(EXERCISE DESCRIPTION):
In the forum thread about trapping seed shrimp, what did the original poster treat the tank with to get rid of the planaria and hydra?

# Needing a seed shrimp trap



## shrimpsterific (Jun 20, 2012)

I have had enough of looking at these seed shrimp and I want them gone. I seen a trap that can catch these things as well as planaria just wondering if anyone on TPT has one. If not I guess I will figure out how to make one. Just thought the real thing would look better in the tank lol.. Any other ideas that would be great...


----------



## h4n (Jan 4, 2006)

I have the Gush catch pen, it catch both planaria and seed shrimps but it wont catch them all.
I think the only way to get rid of all seed shrimps is with a fish that will eat them?


----------



## invert1 (Jun 25, 2008)

I think guppies will eat them. Also I've heard that really limiting feeding and using something like a feeding dish so that excess food doesn't drop into the substrate can help.


----------



## shrimpsterific (Jun 20, 2012)

Thanks, I have been looking at getting the gush catch pen if I can find one lol.. I dont really want to put fish in the tank because of the baby shrimp.. Would be fine to just reduce the number of seed shrimp since they are I guess of some benefit. I treated the tank with safe guard to get rid of the planaria and hydra but it had no effect on the seed shrimp.


----------



## Kunsthure (Aug 2, 2010)

The fish wouldn't be in there permanently, so any effect they would have on the wanted shrimp population would be temporary. But don't go out and buy any fish just to eat the seed shrimp; only move some fish you already have. Don't seed shrimp mainly stay near the substrate? Cories and loaches would be great if you have some. 

A turkey baster and good old fashioned patience can also work. 

-Lisa


----------



## gordonrichards (Jun 20, 2009)

Dwarf cories perhaps?

-Gordon


----------



## Tyger (Dec 9, 2010)

(DATA EXCERPT):
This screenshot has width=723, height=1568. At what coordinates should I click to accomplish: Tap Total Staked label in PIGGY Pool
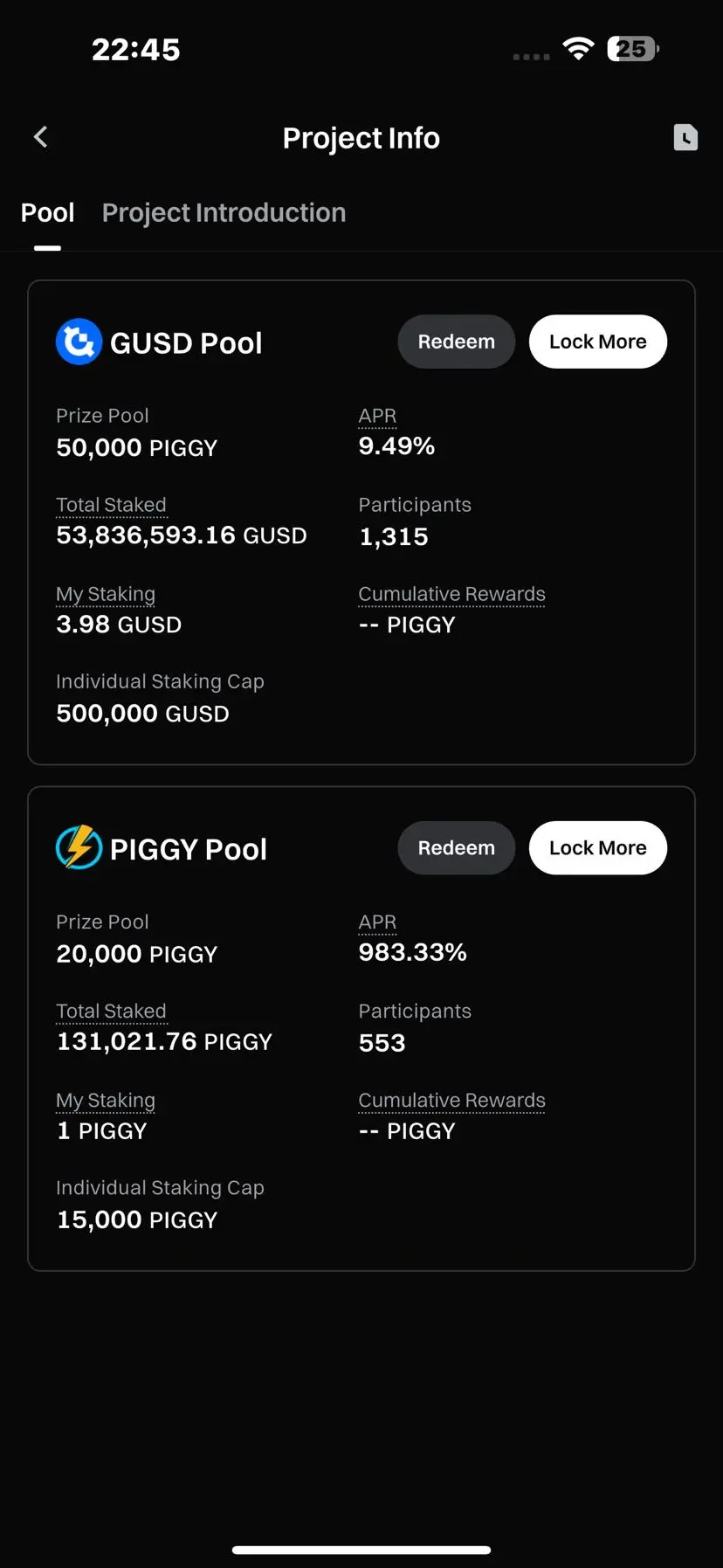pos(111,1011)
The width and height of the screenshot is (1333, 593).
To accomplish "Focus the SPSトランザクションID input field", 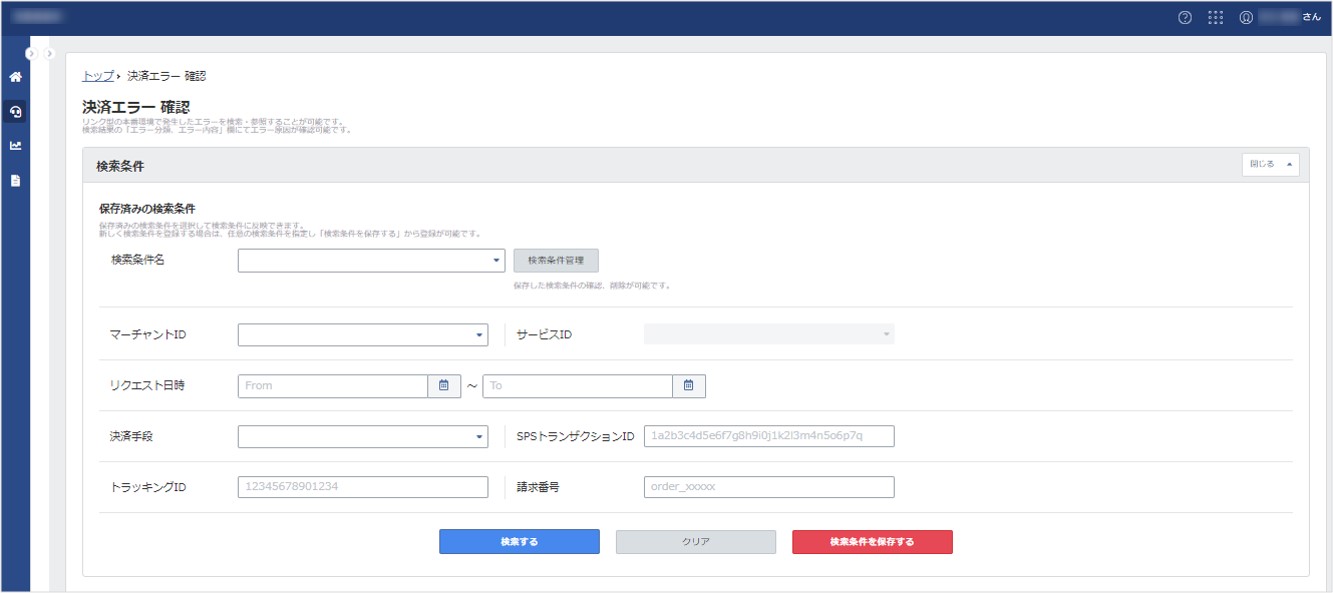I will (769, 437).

(FULL ANSWER):
Safe guard.